THUNLP-MT/StableToolBench

Correctness of API Simulator

xuanz20 opened this issue · 1 comments

I read the paper and it says in the virtual API system, when real API(RapidAPI) is not available, the system will call simulated API. So how to ensure the correctness of the result from simulated API?
Or do we actually want a result that "looks" right so that we can evaluate LLM's ability to use tools and not care the correctness of its result?

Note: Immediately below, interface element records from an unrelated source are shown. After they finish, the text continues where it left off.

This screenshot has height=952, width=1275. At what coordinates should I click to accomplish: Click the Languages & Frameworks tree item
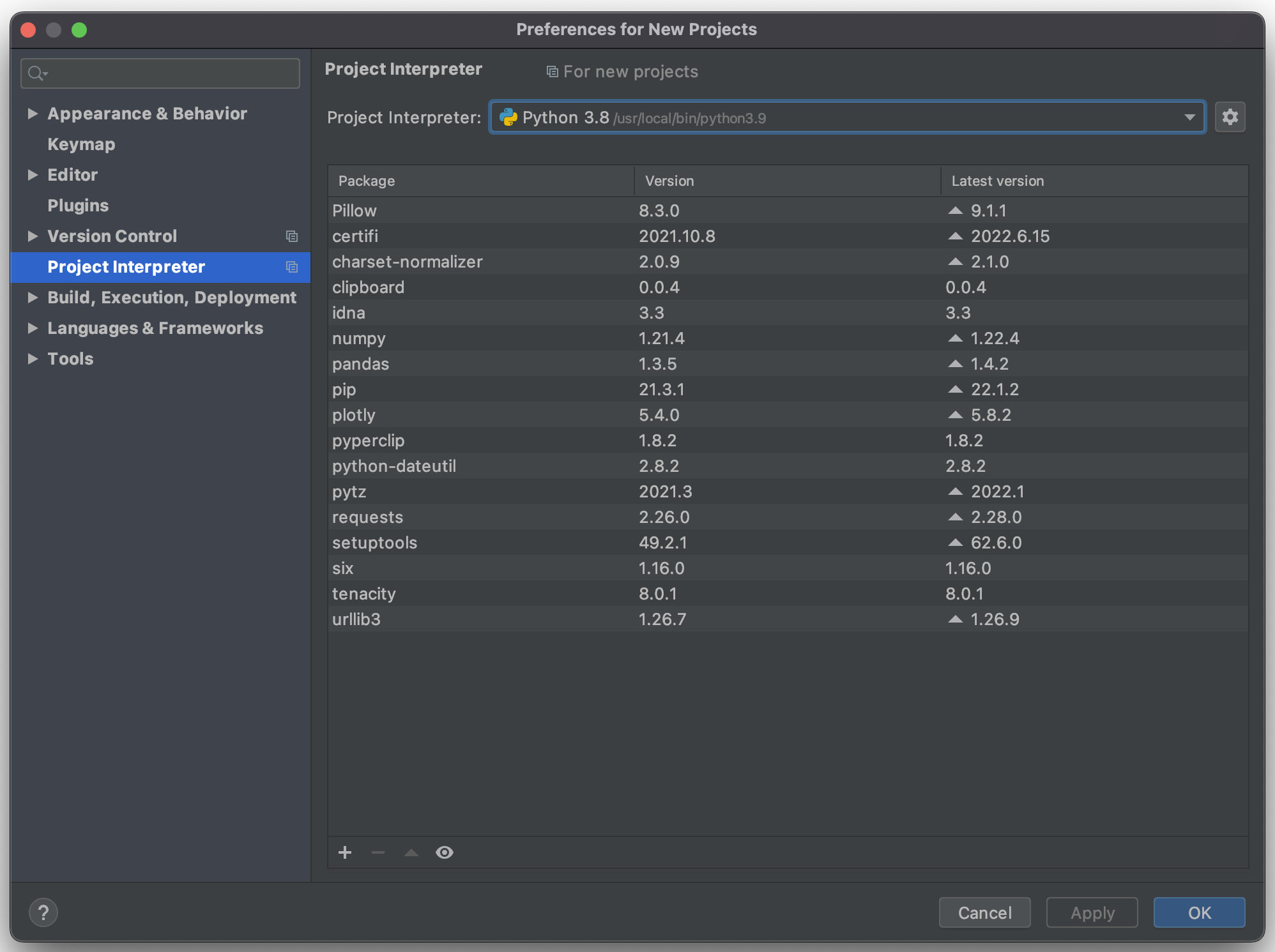point(155,326)
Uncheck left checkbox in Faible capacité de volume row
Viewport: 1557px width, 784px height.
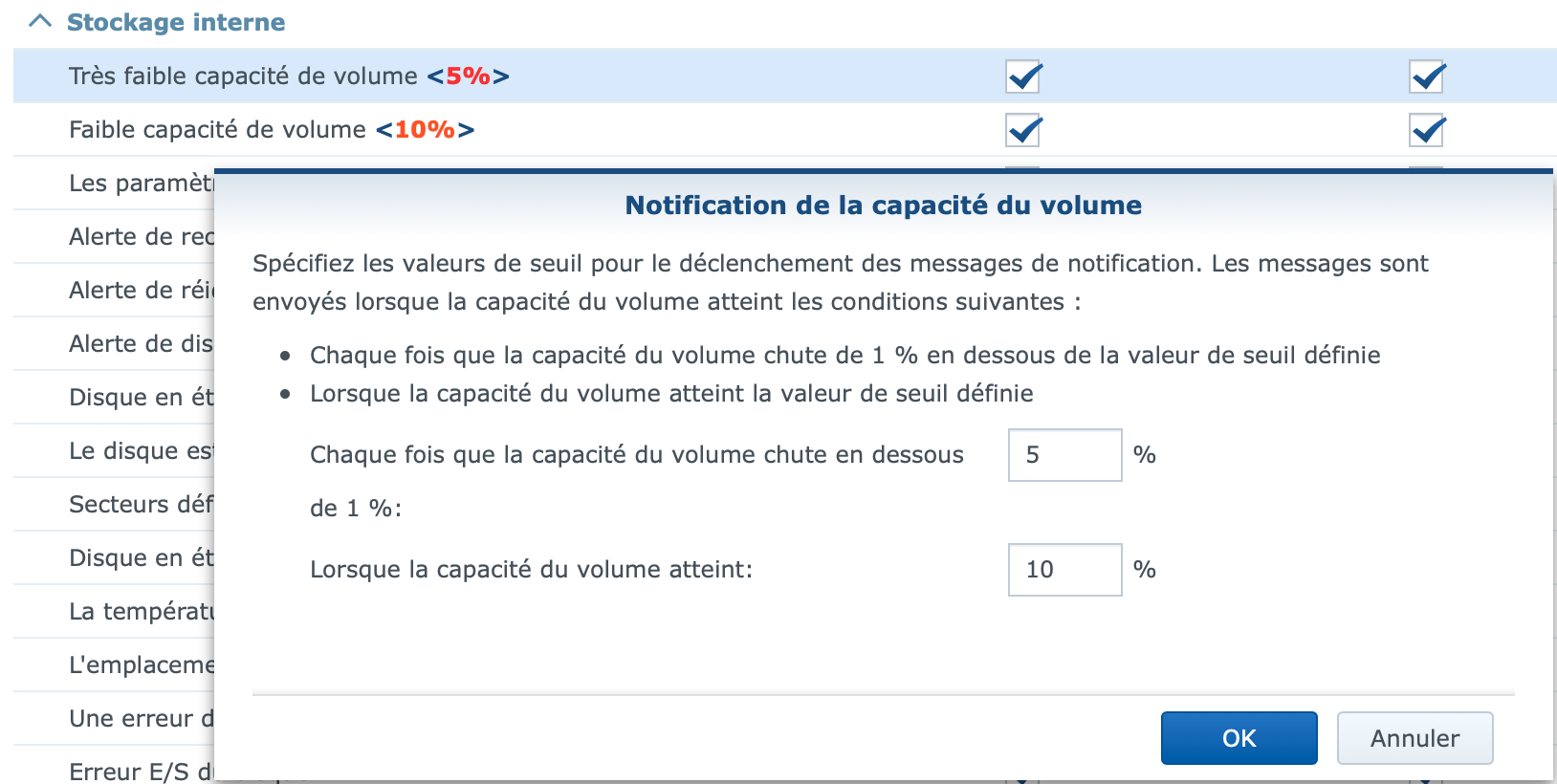[x=1022, y=130]
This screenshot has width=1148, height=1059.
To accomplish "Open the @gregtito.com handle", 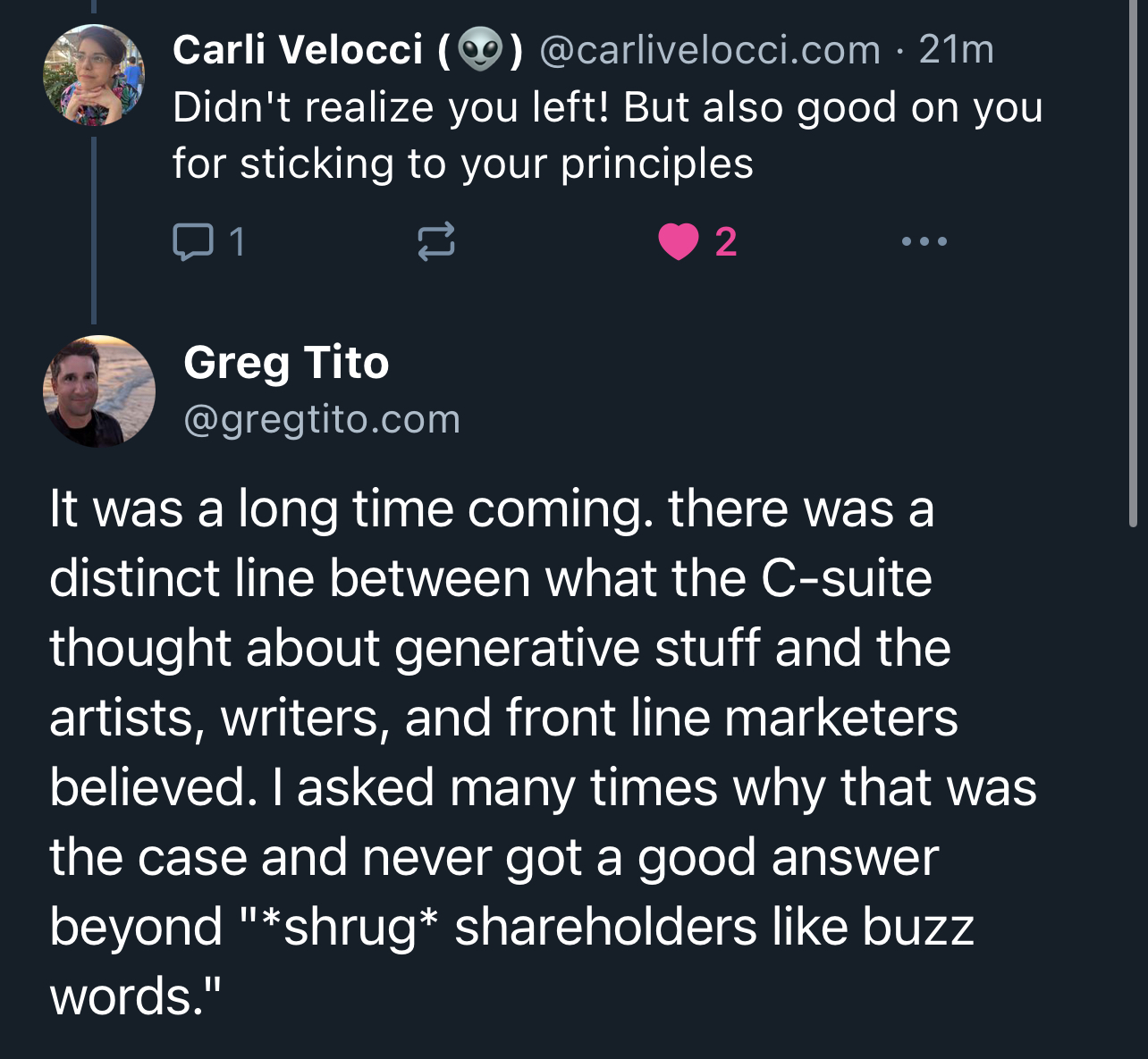I will click(x=322, y=419).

Thank you for your question.

We believe that exact replication of real API outputs is not necessary for API simulators; rather, the focus should be on providing rational responses. For instance, when querying today's weather, an API simulator need not fetch the actual temperature. Instead, it should produce a plausible temperature number. The term "correctness" may not be entirely appropriate here since any reasonable temperature can be deemed correct.

In our paper, we conduct a "Turing test" to illustrate that outputs from LLM-based simulations are virtually indistinguishable from real API responses, and that the diversity of these simulations mirrors that of actual APIs.

I concur that evaluating the tool learning capabilities of LLMs is crucial as a benchmark. Nevertheless, it is also important to ensure that these simulations operate within a realistic—or nearly realistic—and reliable framework. Hence, we carefully test the verisimilitude of our simulations.